Source document:
Buyer Psychology

Why would anyone want to buy what you have to sell? Because it’s the best? No…Because it’s the cheapest? No…Because it’s the best value? Not necessarily. Sometimes you’ll accept lower quality because you want speed. The fast food industry exists on the insight that people order food because they’re hungry now – not that they are planning to feel hungry an hour from now. Sometimes you’ll pay double for a T-shirt because it has a little alligator on it – a designer alligator! Sometimes you’ll buy because you get a second one free (BOGOFF promotions: buy one get one for free).

Much of this we know intuitively. It’s easy to figure why someone might want a pizza, but why must he have an alligator logo? Abraham Maslow — a psychologist who came up with a lot of good stuff – classified human needs as follows:

* Physiological needs…………………….. food, drink, shelter, sex etc,
* Safety needs……………………………… personal and financial security, stability
* Belonging needs………………………… family, clubbing and affiliation etc
* Esteem needs……………………………. respect, accomplishments, status
* Self-actualisation needs………………. higher needs, total self fulfilment, maximise gifts and talents

Why does mainstream advertising push our psychological buttons so successfully? Easy!

Goal: What does BOGOFF stand for in the buyer psychology text? You don't need the data for anything here.

Recorded information:
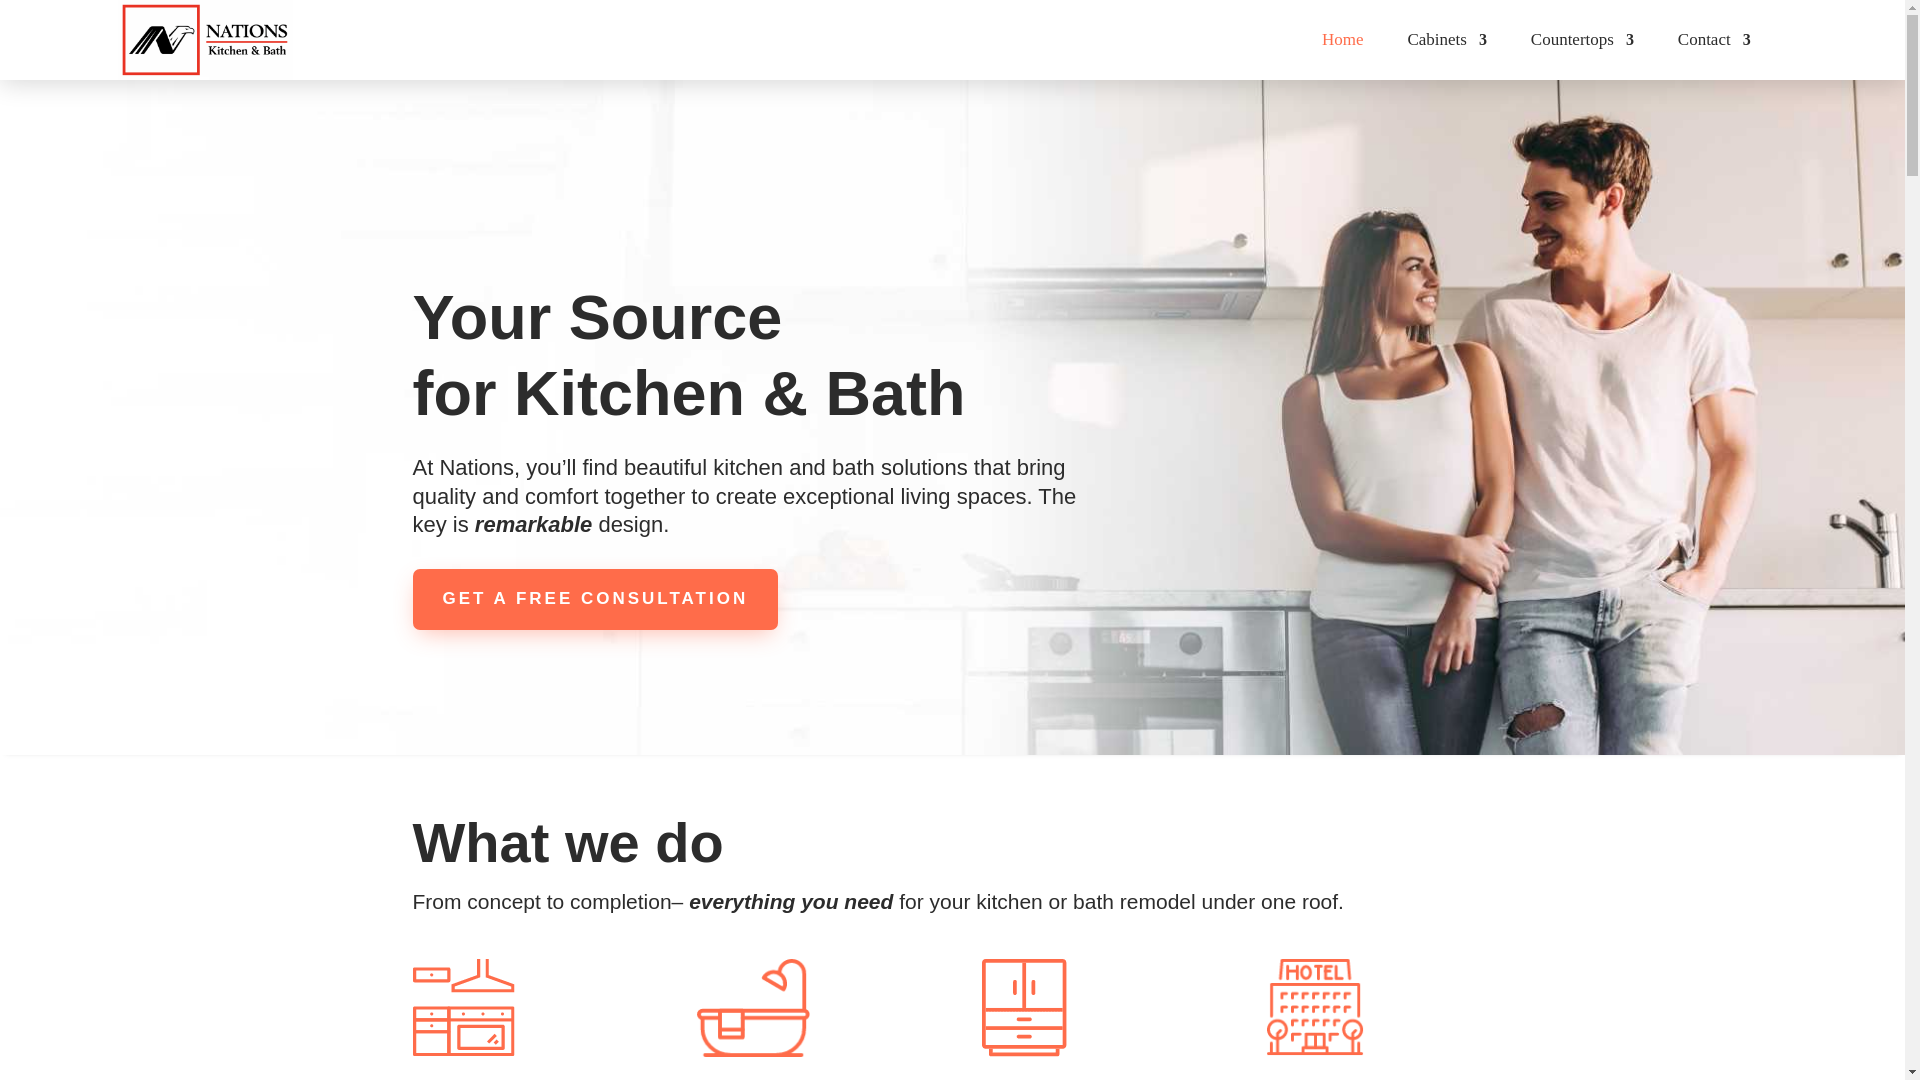 This screenshot has width=1920, height=1080. Describe the element at coordinates (1714, 56) in the screenshot. I see `Contact` at that location.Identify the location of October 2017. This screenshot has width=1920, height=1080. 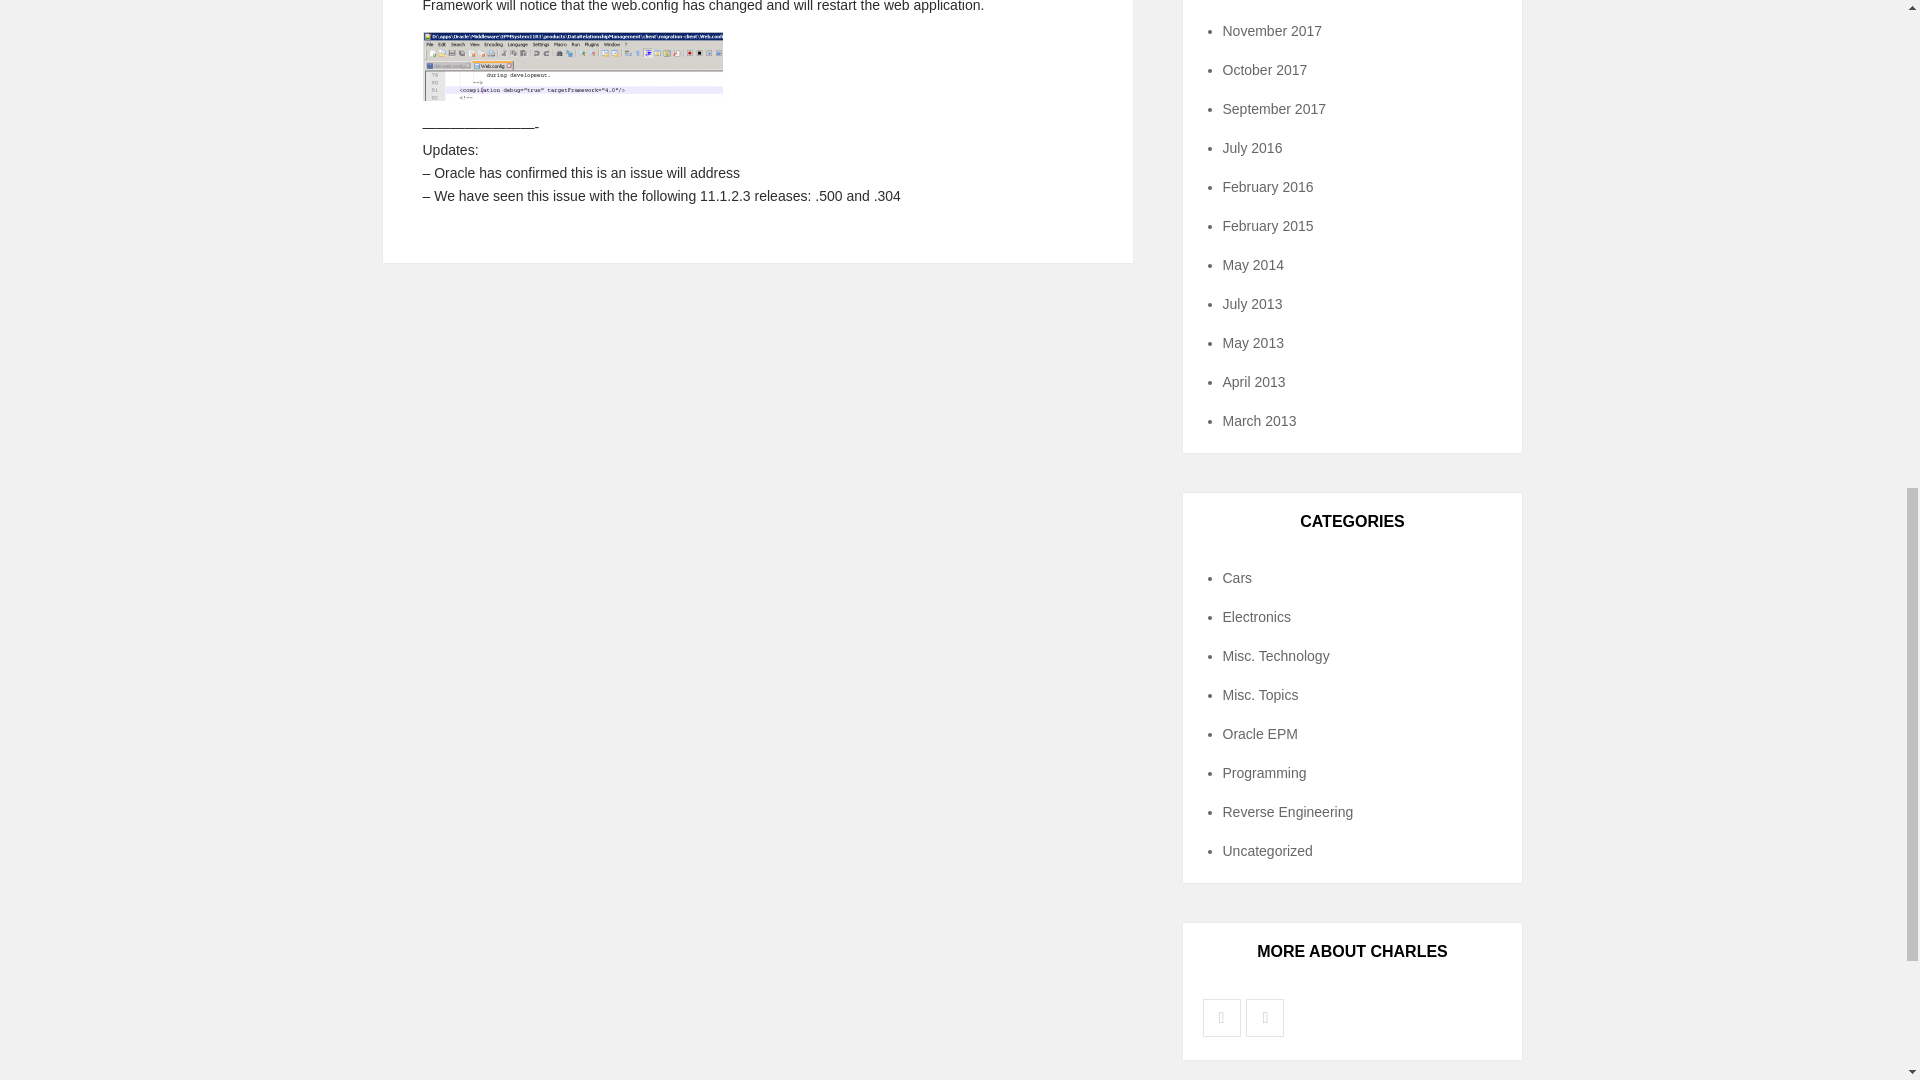
(1264, 69).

Task answer: Buy one get one for free.